The finished dosage form of the proposed funds is a 15% aqueous solution of oxime IV containing auxiliary substances that ensure the stability of the solution. The most important stability factor is maintaining the optimal pH range from 2.4 to 3.4 during storage. The solution of oxime IV, intended for injection, can be produced in ampoule form, syringe tubes or in a single chamber autoinjector. To obtain a sterile dosage form, the solution of oxime IV should be subjected to membrane filtration under aseptic conditions, spilling into ampoules, syringe tubes or autoinjectors in an inert gas atmosphere.

Thus prepared 15% solution of oxime IV was compared in terms of toxicity, therapeutic efficacy and therapeutic index with an industrial sample of a 15% solution of dipiroxim (see table. 1-3). In the table. 1, 2 shows toxicity and comparative data on the therapeutic efficacy of individual reactants III and IV, in table. 3 - with a combination of these reactivators with an anticholinergic blocker - cyclosyl [M.D. Mashkovsky. Medicines, t.1, p. 213. Ed. 14, M., 2000].

Table 1
Toxicity (LD ₅₀ ), therapeutic doses (ED ₉₅ ) and therapeutic index (TI) of dipiroxim (III), 2-PAM-chloride (Ia) and oxime IV, determined in rats Oxime LD ₅₀ mg / kg UNIT ₉₅ MG / KG TI Dipiroxim 192 ± 12 thirty 6.4 Oxime IV 297 ± 44 2,5 11.9 2-PAM chloride 315 ± 32 40 7.9 Note. 1. The values of the average lethal dose (LD ₅₀ ) are determined by intramuscular injection of an aqueous solution of oxime. 2. ED ₉₅ - a dose of oxime that ensures the survival of 95% of animals poisoned by a lethal dose (1 LD ₉₉ ) of sarin (with intramuscular injection of poison and a reactant). 3. TI = LD ₅₀ / ED ₉₅ . table 2
Comparative therapeutic efficacy of individual oximes III and IV for cats poisoned with substance V _x . Oxime Dose of oxime mg / kg % Survival Dipiroxim fifteen twenty Oxime IV fifteen 60 the control 0 0 Note. Data were obtained on 10 animals with intramuscular inoculation with V _x at a dose of 5 μg / kg. Oxime was administered intramuscularly 20 minutes after the poison.

Table 3
The combined therapeutic use of dipiroxime and oxime IV with the anticholinergic cyclosil (0.2 mg / kg) in rats poisoned with FOB NAP Oxime V _x (2 LD ₅₀ ) Soman (1 LD ₉₉ ) Zarin (1 LD ₉₉ ) UNIT ₉₅ MG / KG TI IU ₉₅ mg / kg TI UNIT ₉₅ MG / KG TI Dipiroxim 0.50 384 20,0 9.6 1.25 153 Oxime IV 0.05 5940 2,5 118 0.10 2970 Note. Intramuscular poisoning. Simultaneous intramuscular administration of a reactivator and anticholinergic blocker (in the same syringe) 20 minutes after inoculation.

The results obtained in rats (Tables 1, 3) indicate: both in case of individual and combined use of both oximes, dipiroxim is significantly inferior in therapeutic efficacy to oxime IV. Therapeutic doses of the latter are about 10 times lower than that of dipiroxim. Since oxime IV is approximately 1.5 times less toxic than dipiroxim (Table 1), the corresponding therapeutic indices of oxime IV exceed these values in dipiroxim by more than 10 times.

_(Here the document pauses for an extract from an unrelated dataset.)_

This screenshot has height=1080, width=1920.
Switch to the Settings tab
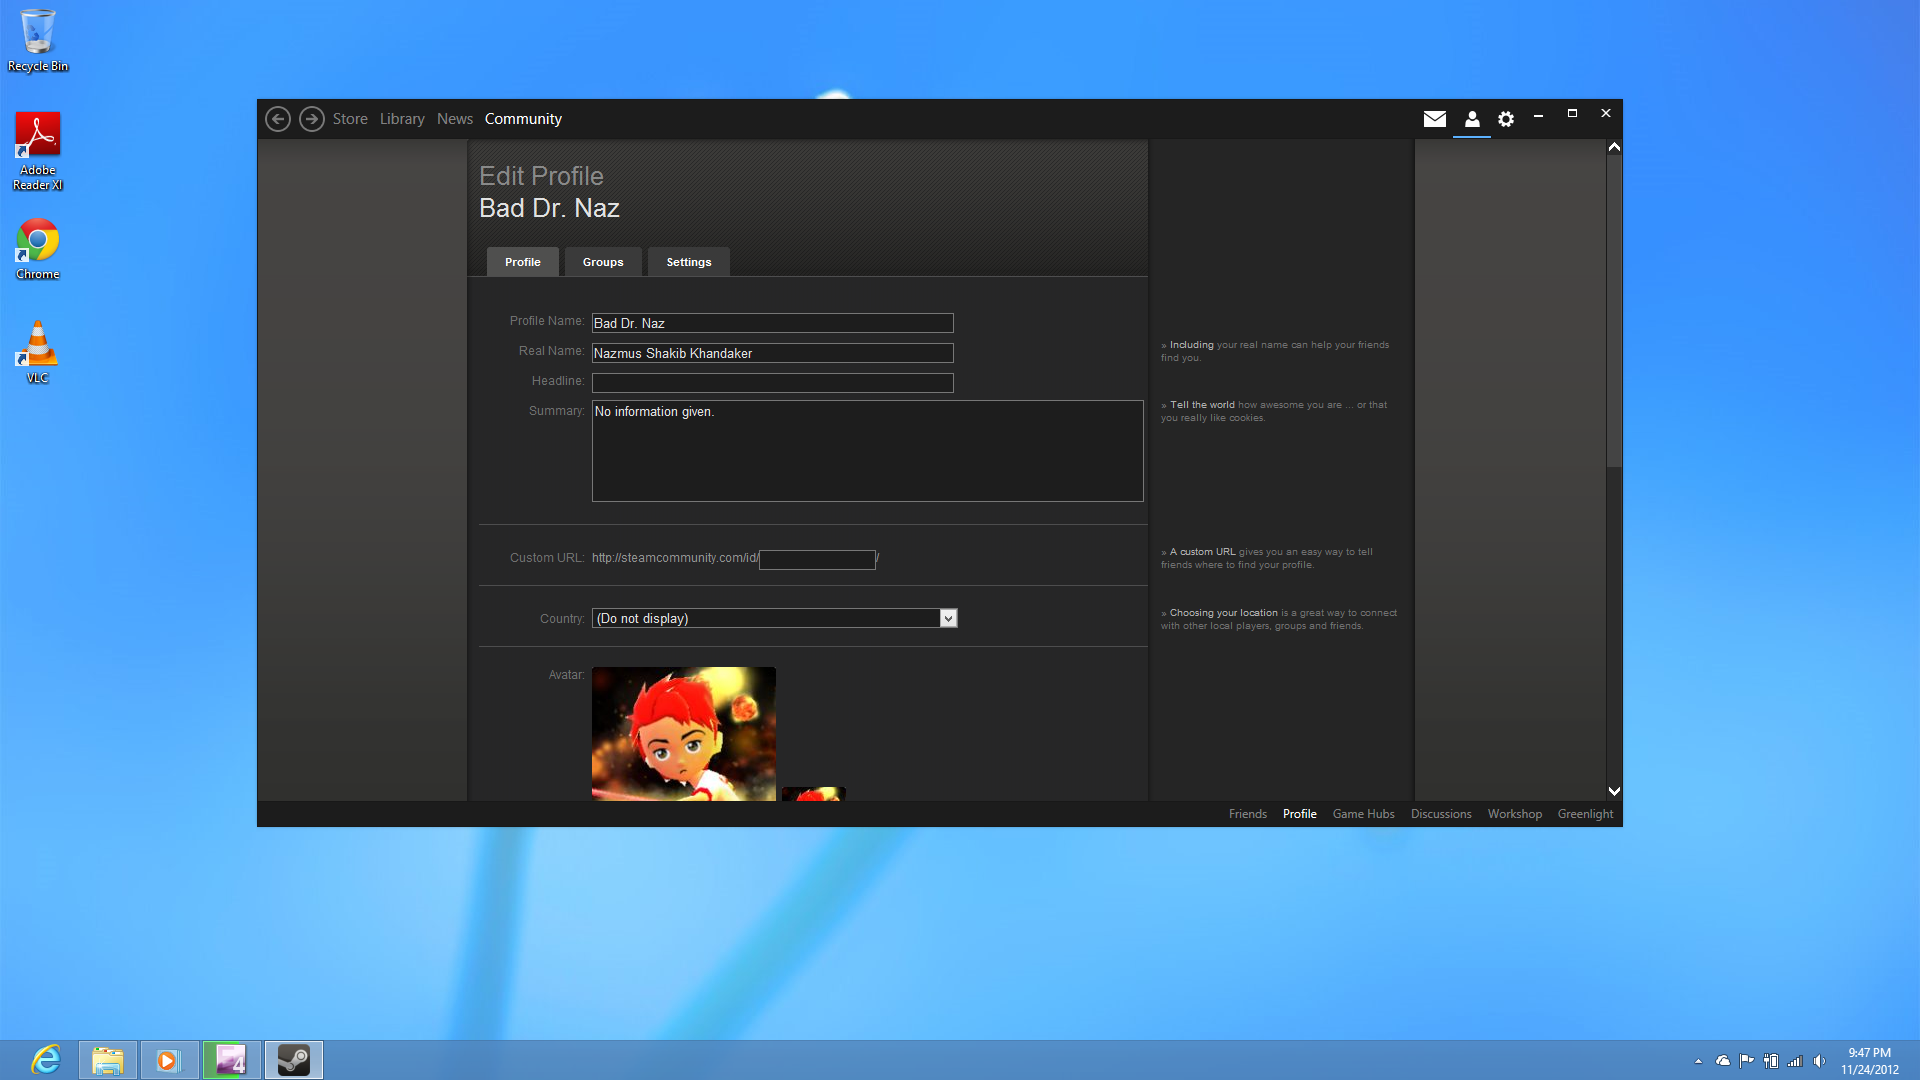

The data obtained on cats (Table 2) confirm the superiority of oxime IV: with equal therapeutic doses of both drugs, the survival rate of animals differs three times in favor of oxime IV.

Claims (1)

An agent for the treatment of organophosphorus poisoning poisoning containing a cholinesterase reactant from the group of bis-quaternary pyridinaldoxime derivatives, characterized in that 1-methyl-5- [2 '- (benzyl dimethylammonio) ethyl] carbamoylpyridiide % aqueous solution.